Zika virus belongs to the family of Flaviridae. The virus was first isolated in 1947 in monkey of the Zika forest in Uganda. Human infection by the Zika virus was first reported in 1952. Since then, only about twenty additional human cases have been documented until 2006, and yet no or mild symptoms were observed in these patients. The virus was initially confined in Africa and Asia until the first outbreak in Yap Islands in the southwestern Pacific Ocean in 2007, where patients infected by the Asia-lineage Zika virus showed symptoms including conjunctivitis and rashes. In 2015-2016, the Zika virus of the same lineage caused a major epidemic in the Americas. An estimate of 1.5 million people in Brazil was infected by the Zika virus. More importantly, previously un-observed neurological symptoms including severe birth defects, such as microcephaly in new-born babies, and Guillain-Barré syndrome in adults were displayed by infected patients. In the past three years, investigation on the genetic differences between the original African strains and the current circulating Asian strains has been performed by many groups to study their causation to distinctive pathophysiological outcomes and enhanced human-to-human transmission. Type I interferon response of the host is the first-line defense mechanism against infections. Nevertheless, the differential dysregulation of this host signaling pathway by the two Zika virus lineages has not been fully characterized. In this study, we will compare the ability of individual Zika virus proteins from the two lineages in antagonizing the host Type I interferon response.

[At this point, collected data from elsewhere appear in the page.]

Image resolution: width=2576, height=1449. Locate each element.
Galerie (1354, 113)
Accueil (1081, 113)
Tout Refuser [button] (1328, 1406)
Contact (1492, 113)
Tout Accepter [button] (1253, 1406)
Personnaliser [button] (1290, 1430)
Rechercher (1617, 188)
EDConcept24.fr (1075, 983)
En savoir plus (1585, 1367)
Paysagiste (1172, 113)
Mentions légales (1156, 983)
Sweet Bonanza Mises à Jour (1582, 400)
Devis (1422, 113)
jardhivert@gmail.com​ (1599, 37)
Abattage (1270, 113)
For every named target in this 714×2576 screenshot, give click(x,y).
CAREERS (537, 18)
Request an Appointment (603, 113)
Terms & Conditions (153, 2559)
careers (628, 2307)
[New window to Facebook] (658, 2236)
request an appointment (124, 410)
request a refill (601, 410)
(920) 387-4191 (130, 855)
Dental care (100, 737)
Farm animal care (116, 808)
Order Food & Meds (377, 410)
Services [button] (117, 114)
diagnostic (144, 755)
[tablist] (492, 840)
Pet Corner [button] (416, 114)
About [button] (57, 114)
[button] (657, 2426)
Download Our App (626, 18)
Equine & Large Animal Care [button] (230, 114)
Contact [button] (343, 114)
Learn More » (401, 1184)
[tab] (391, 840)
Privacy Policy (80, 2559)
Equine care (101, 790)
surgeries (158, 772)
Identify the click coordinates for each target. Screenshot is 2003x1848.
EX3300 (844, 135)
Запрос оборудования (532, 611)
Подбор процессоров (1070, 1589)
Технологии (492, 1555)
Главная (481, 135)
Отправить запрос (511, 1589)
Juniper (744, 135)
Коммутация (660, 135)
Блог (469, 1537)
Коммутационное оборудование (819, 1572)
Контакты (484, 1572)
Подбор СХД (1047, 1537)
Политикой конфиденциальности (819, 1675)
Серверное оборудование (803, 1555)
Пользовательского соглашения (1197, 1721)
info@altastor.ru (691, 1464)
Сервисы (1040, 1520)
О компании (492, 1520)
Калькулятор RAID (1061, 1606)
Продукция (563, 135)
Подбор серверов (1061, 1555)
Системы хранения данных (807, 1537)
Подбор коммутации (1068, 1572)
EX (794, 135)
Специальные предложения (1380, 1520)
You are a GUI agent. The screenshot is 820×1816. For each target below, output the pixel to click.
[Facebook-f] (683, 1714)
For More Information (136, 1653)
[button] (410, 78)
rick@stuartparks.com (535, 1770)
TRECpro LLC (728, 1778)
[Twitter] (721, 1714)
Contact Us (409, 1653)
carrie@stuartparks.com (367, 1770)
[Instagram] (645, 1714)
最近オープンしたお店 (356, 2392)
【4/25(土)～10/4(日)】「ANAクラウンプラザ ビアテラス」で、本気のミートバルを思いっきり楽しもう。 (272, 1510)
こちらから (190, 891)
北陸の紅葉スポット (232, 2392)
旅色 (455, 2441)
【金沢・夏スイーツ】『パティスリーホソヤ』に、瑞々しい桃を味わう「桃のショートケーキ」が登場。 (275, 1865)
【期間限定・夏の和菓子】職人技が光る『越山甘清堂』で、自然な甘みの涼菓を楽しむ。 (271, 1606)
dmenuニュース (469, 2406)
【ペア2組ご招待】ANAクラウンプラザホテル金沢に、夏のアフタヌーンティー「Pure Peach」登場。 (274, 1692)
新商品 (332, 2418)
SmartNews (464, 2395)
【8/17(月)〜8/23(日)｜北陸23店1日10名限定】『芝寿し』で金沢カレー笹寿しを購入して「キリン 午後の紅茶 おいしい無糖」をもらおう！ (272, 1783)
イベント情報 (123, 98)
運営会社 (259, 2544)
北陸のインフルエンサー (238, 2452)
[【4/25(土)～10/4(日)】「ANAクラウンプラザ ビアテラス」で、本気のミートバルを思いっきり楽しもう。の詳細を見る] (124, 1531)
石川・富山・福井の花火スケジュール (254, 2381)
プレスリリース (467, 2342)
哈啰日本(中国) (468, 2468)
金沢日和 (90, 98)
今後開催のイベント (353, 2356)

In this study, we first performed phylogenetic analysis and amino acid alignment to determine the amino acid differences of more than 600 African and non-African Zika virus sequences. 20 representative sequences of African and Asian strains were selected and aligned for the identification of the conserved substitutions. It encodes a single polyprotein that is proteolytically cleaved into three structural proteins (C, E, M) and seven non-structural proteins (NS1, 2A, 2B, 3, 4A, 4B, 5). The alignment results showed that NS5 has the largest number of amino acid substitutions. In addition, to study the interferon antagonistic properties of structural and non-structural proteins of the African and Asian Zika virus, we generated expression vectors for individual viral proteins of MR766 (African strain/Uganda/1947) and PRVABC-59 (Asian strain/Puerto Rico/2015) strains. Using dual luciferase reporter system, we showed that structural proteins had a less suppressive effect on type I interferon signaling, while non-structural proteins inhibited IFNβ, ISRE, IRF3, and NFκB to different extends. Moreover, non-structural proteins mainly suppressed the RIG-I induced IFNβ activity. On the other hand, NS5 has the greatest inhibitory effect on RIG-I induced type I interferon signaling among all Zika virus-encoded proteins (439 words).